# ACTIVITY
Whatever appears in the records should be given again exactly, down to the last mark.

# MATERIAL FOR THE TASK
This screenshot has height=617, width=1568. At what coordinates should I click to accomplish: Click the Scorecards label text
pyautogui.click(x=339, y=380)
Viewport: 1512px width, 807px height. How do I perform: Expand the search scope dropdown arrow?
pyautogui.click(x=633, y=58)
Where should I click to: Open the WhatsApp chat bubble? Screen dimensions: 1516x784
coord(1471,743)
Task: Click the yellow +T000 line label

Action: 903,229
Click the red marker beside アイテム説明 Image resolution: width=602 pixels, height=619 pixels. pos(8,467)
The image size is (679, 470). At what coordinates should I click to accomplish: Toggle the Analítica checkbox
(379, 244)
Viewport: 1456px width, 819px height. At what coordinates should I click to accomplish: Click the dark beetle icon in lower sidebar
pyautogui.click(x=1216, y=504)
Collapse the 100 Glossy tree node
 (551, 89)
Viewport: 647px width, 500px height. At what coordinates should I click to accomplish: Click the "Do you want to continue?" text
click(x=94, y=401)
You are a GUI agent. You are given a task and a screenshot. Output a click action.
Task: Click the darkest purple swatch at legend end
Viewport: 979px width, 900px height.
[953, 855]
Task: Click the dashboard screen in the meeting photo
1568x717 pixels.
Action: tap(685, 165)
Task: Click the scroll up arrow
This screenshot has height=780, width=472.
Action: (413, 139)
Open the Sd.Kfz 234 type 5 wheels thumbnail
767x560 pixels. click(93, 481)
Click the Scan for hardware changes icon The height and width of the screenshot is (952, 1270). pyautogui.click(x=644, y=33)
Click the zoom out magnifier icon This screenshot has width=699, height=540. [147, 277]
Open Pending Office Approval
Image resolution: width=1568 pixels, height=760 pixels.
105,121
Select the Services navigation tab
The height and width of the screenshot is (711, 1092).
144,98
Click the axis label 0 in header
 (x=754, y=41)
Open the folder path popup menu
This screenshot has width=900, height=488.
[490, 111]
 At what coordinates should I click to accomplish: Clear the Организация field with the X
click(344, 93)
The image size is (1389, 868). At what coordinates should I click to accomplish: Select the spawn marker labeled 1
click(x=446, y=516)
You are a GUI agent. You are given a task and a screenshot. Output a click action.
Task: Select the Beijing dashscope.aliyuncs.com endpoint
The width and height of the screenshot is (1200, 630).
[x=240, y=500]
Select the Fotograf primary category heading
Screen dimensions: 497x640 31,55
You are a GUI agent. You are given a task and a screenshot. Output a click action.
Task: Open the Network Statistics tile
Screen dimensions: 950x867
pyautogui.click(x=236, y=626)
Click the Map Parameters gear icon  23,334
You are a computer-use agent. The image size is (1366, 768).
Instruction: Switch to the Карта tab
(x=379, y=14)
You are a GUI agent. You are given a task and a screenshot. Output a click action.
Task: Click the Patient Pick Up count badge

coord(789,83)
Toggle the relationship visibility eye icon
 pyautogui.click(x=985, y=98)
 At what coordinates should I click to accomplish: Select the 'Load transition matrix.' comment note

# RESULT BELOW
This screenshot has height=617, width=1568. At what coordinates should I click to accomplish: Click the Scorecards label text
pyautogui.click(x=339, y=380)
Viewport: 1512px width, 807px height. How do I perform: Expand the search scope dropdown arrow?
pyautogui.click(x=633, y=58)
Where should I click to: Open the WhatsApp chat bubble? Screen dimensions: 1516x784
coord(1471,743)
Task: Click the yellow +T000 line label

Action: 903,229
Click the red marker beside アイテム説明 Image resolution: width=602 pixels, height=619 pixels. pos(8,467)
The image size is (679, 470). At what coordinates should I click to accomplish: Toggle the Analítica checkbox
(379, 244)
Viewport: 1456px width, 819px height. At what coordinates should I click to accomplish: Click the dark beetle icon in lower sidebar
pyautogui.click(x=1216, y=504)
Collapse the 100 Glossy tree node
 (551, 89)
Viewport: 647px width, 500px height. At what coordinates should I click to accomplish: Click the "Do you want to continue?" text
click(x=94, y=401)
You are a GUI agent. You are given a task and a screenshot. Output a click action.
Task: Click the darkest purple swatch at legend end
Viewport: 979px width, 900px height.
[953, 855]
Task: Click the dashboard screen in the meeting photo
1568x717 pixels.
Action: tap(685, 165)
Task: Click the scroll up arrow
This screenshot has height=780, width=472.
Action: (413, 139)
Open the Sd.Kfz 234 type 5 wheels thumbnail
767x560 pixels. click(93, 481)
Click the Scan for hardware changes icon The height and width of the screenshot is (952, 1270). pyautogui.click(x=644, y=33)
Click the zoom out magnifier icon This screenshot has width=699, height=540. [147, 277]
Open Pending Office Approval
Image resolution: width=1568 pixels, height=760 pixels.
105,121
Select the Services navigation tab
The height and width of the screenshot is (711, 1092).
144,98
Click the axis label 0 in header
 (x=754, y=41)
Open the folder path popup menu
This screenshot has width=900, height=488.
[490, 111]
 At what coordinates should I click to accomplish: Clear the Организация field with the X
click(344, 93)
The image size is (1389, 868). At what coordinates should I click to accomplish: Select the spawn marker labeled 1
click(x=446, y=516)
You are a GUI agent. You are given a task and a screenshot. Output a click action.
Task: Select the Beijing dashscope.aliyuncs.com endpoint
The width and height of the screenshot is (1200, 630).
[x=240, y=500]
Select the Fotograf primary category heading
Screen dimensions: 497x640 31,55
You are a GUI agent. You are given a task and a screenshot. Output a click action.
Task: Open the Network Statistics tile
Screen dimensions: 950x867
pyautogui.click(x=236, y=626)
Click the Map Parameters gear icon  23,334
You are a computer-use agent. The image size is (1366, 768).
Instruction: Switch to the Карта tab
(x=379, y=14)
You are a GUI agent. You are given a task and a screenshot. Output a click action.
Task: Click the Patient Pick Up count badge

coord(789,83)
Toggle the relationship visibility eye icon
 pyautogui.click(x=985, y=98)
 At what coordinates should I click to accomplish: Select the 'Load transition matrix.' comment note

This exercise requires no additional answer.